Desde entonces, ella es una de las miles de madres buscadoras mexicanas que, ante un Estado que no deja de maltratarlas, se convierten en activistas de derechos humanos a fuerza de dolor; que exigen respuestas por sus hijas o hijos desaparecidos; que estudian legislación nacional e internacional y descubren que las desapariciones forzadas son delitos de lesa humanidad y, por lo tanto, imprescriptibles; que denuncian y se enfrentan a criminales y a políticos que, muchas veces, son lo mismo. 


Algunas se especializan en técnicas forenses y remueven con sus propias manos las miles de fosas clandestinas que hay en el país con la esperanza de encontrar restos de sus seres queridos. Se trata de mujeres que crean organizaciones, exigen justicia y construyen memoria; que tejen lazos, se acompañan, marchan, protestan, se rebelan y transforman su dolor individual en una lucha colectiva. Y no son las primeras.

En la década de 1970, el gobierno mexicano recibió a miles de exiliados perseguidos por las dictaduras latinoamericanas. Al mismo tiempo, llevó a cabo una «guerra sucia» interna para perseguir y hacer desaparecer a sus propios opositores. Uno de ellos era Jesús Piedra Ibarra, un joven de 21 años acusado de pertenecer el grupo guerrillero Liga Comunista 23 de Septiembre. Un grupo de policías lo detuvo el 19 de abril de 1975 y nunca se volvió a saber nada de él. Su madre, Rosario Ibarra de Piedra, salió a exigir por todos los medios su aparición con vida. Se transformó en una de las pioneras más visibles de las madres buscadoras.

Tres años más tarde, Ibarra de Piedra creó el Comité Pro Defensa de Presos Perseguidos, Desaparecidos y Exiliados Políticos de México, más conocido como Comité ¡Eureka!, que logró que fueran encontrados cientos de desaparecidos. Su aguerrido activismo de izquierda se fortaleció en un país que no tenía una dictadura formal, pero que tampoco era una democracia. La búsqueda de su hijo fue un camino de ida en la construcción de una sólida carrera política. En 1982, Ibarra de Piedra fue la primera mujer candidata a la Presidencia de México. Lo volvió a intentar en 1988. En las décadas siguientes asumió como diputada y senadora, y fue nominada al Nobel de la Paz. Murió en 2022, a los 95 años.

En la época en que Ibarra de Piedra perdió a su hijo, poco y nada se sabía de los desaparecidos mexicanos. El primer caso de desaparición forzada registrado fue el de Epifanio Avilés Rojas, un profesor que en 1969 fue secuestrado por un grupo de soldados en el estado de Guerrero y de quien hasta hoy se desconoce el paradero. 

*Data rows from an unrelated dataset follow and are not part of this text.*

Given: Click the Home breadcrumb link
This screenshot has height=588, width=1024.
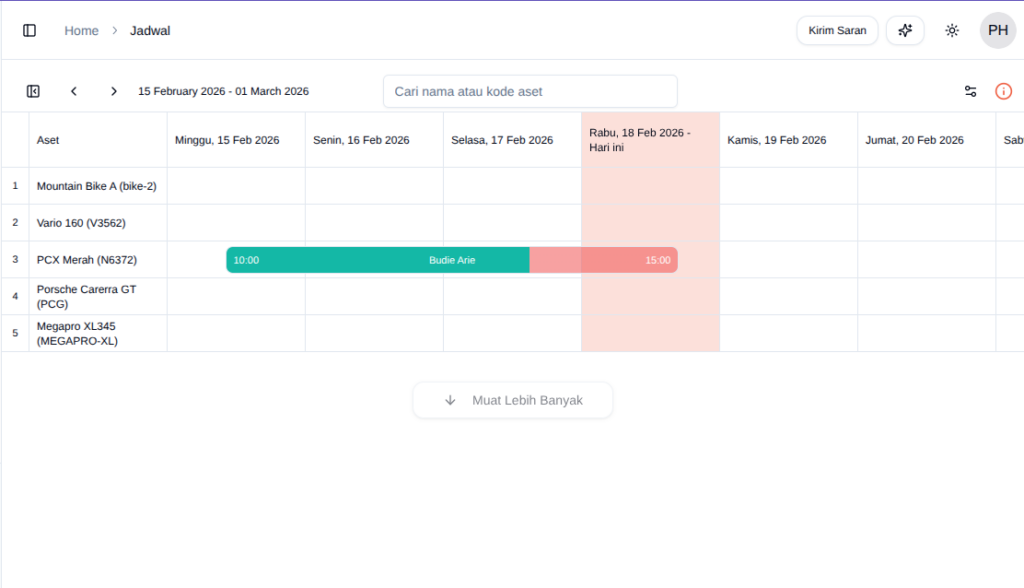Looking at the screenshot, I should click(x=81, y=31).
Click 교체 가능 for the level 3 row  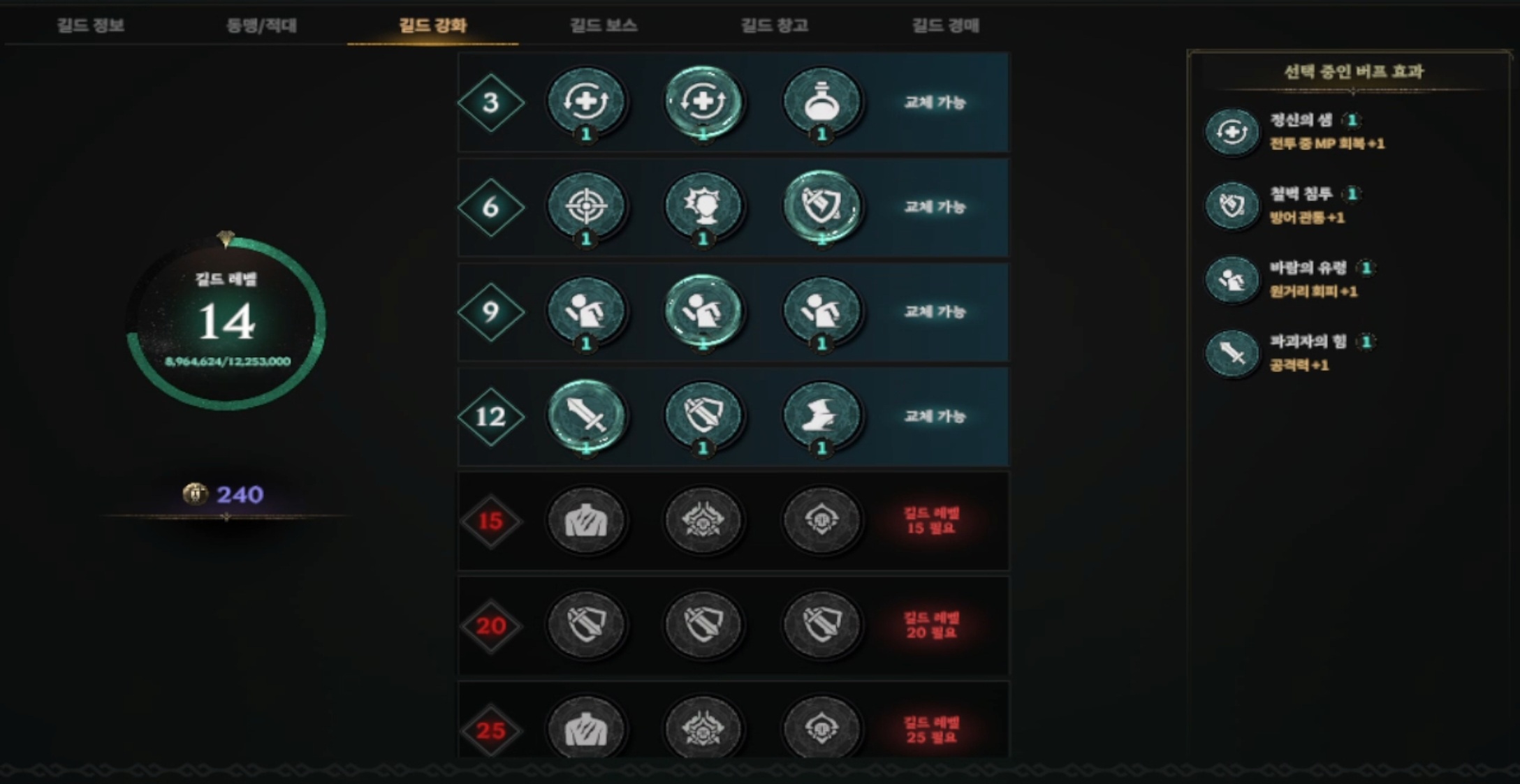[935, 102]
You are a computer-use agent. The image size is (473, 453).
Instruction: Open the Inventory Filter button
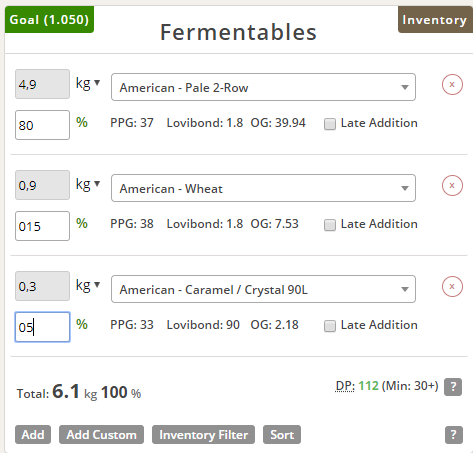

Durante la presidencia de Luis Echeverría (1970–1976), responsable de la «guerra sucia», las desapariciones recrudecieron. Con altibajos, este delito se mantuvo constante en los gobiernos siguientes, sin llegar a ser un problema visible, mucho menos prioritario, hasta que en 2006 llegó Calderón y declaró una guerra contra el narcotráfico que no resolvió nada y solo exacerbó la violencia.

Hasta entonces, ya sin «guerra sucia» de por medio, las desapariciones cometidas por agentes estatales o no estatales se contaban por cientos durante cada sexenio de gobierno pero, con Calderón y con su sucesor, Enrique Peña Nieto, ya eran decenas de miles. En la gestión de Andrés Manuel López Obrador se sumaron alrededor de 50.000 y superaron las 100.000. Y con Sheinbaum siguen imparables: hay un promedio de 40 diarias.

Cada desaparecido tiene una familia que lo espera. Al igual que las Madres y Abuelas de Plaza de Mayo en Argentina o las Madres de Srebrenica en Bosnia y Herzegovina, las madres mexicanas son quienes protagonizan las búsquedas. A ellas se suman madres centroamericanas porque, entre los desaparecidos, hay migrantes que atravesaban el país con la esperanza de llegar a Estados Unidos.

«¿Por qué es un fenómeno liderado por mujeres? Pues es una incógnita. De repente no sabemos por qué. La única respuesta es que las madres tenemos una relación muy grande con los hijos, una conexión que no se da nada más por casualidad. La reacción de los hombres, pues no sé, a lo mejor se sienten frustrados por lo que pasó, por pensar que ellos eran los cuidadores de la casa, los guardianes. Pero la verdad no encuentro una respuesta. Algunos sí vienen, son muy pocos», reflexiona Diana.